Liz Truss is facing calls for a cabinet reshuffle just days after she brutally sacked her chancellor in a bid to save her premiership.
The prime minister has faced furious criticism for firing ministers who backed her opponent Rishi Sunak in the Tory leadership contest.
Former health secretary Matt Hancock led calls for a reshuffle on Sunday, saying Ms Truss had to bring the breadth of the Conservative party “into her government”.
His comments came as Jeremy Hunt insisted that Ms Truss had “changed” and listened to criticism following the party’s disastrous mini-Budget as he urged Conservative MPs not to oust her from office.
The new chancellor, who on Saturday took the axe to her economic strategy by confirming tax rises and public spending cuts were likely, warned that voters would not reward the party for further instability.

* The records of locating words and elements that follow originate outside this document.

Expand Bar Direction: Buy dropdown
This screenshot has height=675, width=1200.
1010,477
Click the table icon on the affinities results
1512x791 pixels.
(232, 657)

Mr Hunt got the job after Ms Truss brutally sacked her first choice for the post, Kwasi Kwarteng, in a bid to stem the fallout from his economic plans that rocked the markets and caused the value of the pound to plummet.
She also announced a major U-turn on her flagship plan to cut corporation tax.
But Mr Hunt suggested that the changes went deeper.
He told the BBC: “She’s listened, she has changed. She has done the most difficult thing in politics, which is to change tack.”
But behind the scenes MPs are plotting different ways to remove her from office. They fear that not acting would further damage the party’s economic credibility and see it hammered at the next general election.
“She can’t lead us into the next election, everyone knows that, it is just whether she goes in the short-term or the long-term,” one senior MP told The Independent.
Another senior Tory, Robert Halfon, stopped short of calling on Ms Truss to quit but did launch an attack on the government calling for an apology and a “dramatic reset” in the next few days.
He told Sky News: “I worry that over the past few weeks, the Government has looked like libertarian jihadists and treated the whole country as kind of laboratory mice on which to carry out ultra, ultra free-market experiments. And this is not where the country is. There’s been one horror story after another.”
Asked if Ms Truss should lead his party into the next election, he said: “At this time, I’m not calling for the prime minister to go. I worry about further political instability, but even more economic instability. But things have to improve.
“Because if things don’t change, I just think that perhaps things may not be able to carry on in the way that they have been.”